Habitat/Society: The phaerimm like to live near others of their own kind (for mutual protection and the social satisfaction of vying with each other in devious plans). However, they usually prefer usually prefer to operate alone or surround themselves with magically-controlled slave creatures to carry out their bidding.
Ecology: Phaerimm eat all reptiles and mammals, keeping them as slaves until their turn as dinner. They especially hate tomb tappers, who seem immune to pbaerimm mind-controlling magics.
In Faerûn, the mightiest magic of the sharn presently limits phaerimm to under Anauroch, but they work through agents to affect the world beyond the desert, using certain Bedine tribesmen and some Red Wizards who came to Anauroch long ago to try to establish a base or recover the fabled magic of the Lost Kingdoms. They have also subverted a few Zhentarim, but are being very careful not to reveal themselves to the Brotherhood — yet.
(from Drizzt Do'Urden's Guide to the Underdark - 1996):
The Buried Realms:
The Buried Realms encompass a vast portion of the northern Underdark that lies beneath the sands and ice of Anauroch. Ancient tunnels crisscross this region, connecting with the mines of Tethyamar, the valley of Aerithae’s Rest, caverns along the River of Gems, the lower reaches of a nameless city in the Chill Sands northeast of Ascore claimed by the female blue wyrm Iymrith, the Lowroad of the Fardrimm, the deepest halls of Ammarindar, the fiercely defended caverns of Evereska and the Graycloak Hills, and various isolated surface caves in the Stonelands.

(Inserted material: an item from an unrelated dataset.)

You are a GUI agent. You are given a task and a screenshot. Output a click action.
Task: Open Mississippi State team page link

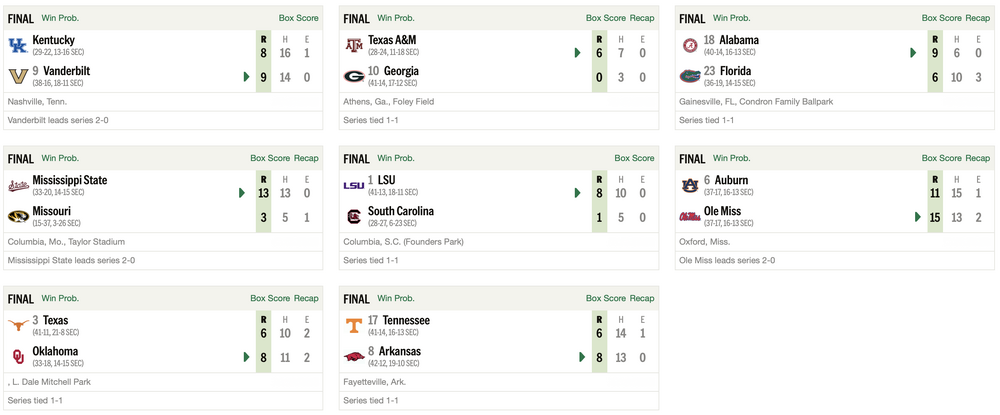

Home to beholders, illithids, laertis, thaalud, and other races, the Buried Realms are ruled by the phaerimm, an ancient race of fell beings whose mastery of the Art is rivaled only by the most powerful human wizards and elven High Mages. Partly responsible for the destruction of Netheril and wholly at fault for the lifedrain spells that transformed the wide, verdant valley of the Netherese into a wasteland, the phaerimm call their caverns the Phaerlin, a term only known to a handful of surface dwellers. The phaerimm rule through mind-controlling spells that hold even the illithids in thrall. They influence all creatures beneath Anauroch in a subtle but pervasive rule. Other races who enter the Buried Realms are known to have fallen under the charms and suggestions of the phaerimm within minutes. While the phaerimm are haughty and always scheme among themselves, they never betray their kin to the detriment of the race and keep a screen of mind-controlled slaves, including beholders, dwarves, giants, goblin-kin, humans, mind flayers, and svirfneblin between them and foolish explorers who come for the treasures of the Netherese.
The phaerimm are kept in check by the spells of the sharn, whose magic both halted the advance of the lifedrain spells and somehow confined the phaerimm within the area that they had already devastated, which is the area now known as the Buried Realms. Like caged beasts, the phaerimm want to escape their Underdark prison. They work tirelessly to overcome the spells of the sharn, using magically influenced agents to reach beyond their prison. These agents seek out and bring back whatever magic they can seize, and spread rumors of rich treasure to attract surface dwellers to the Phaerlin.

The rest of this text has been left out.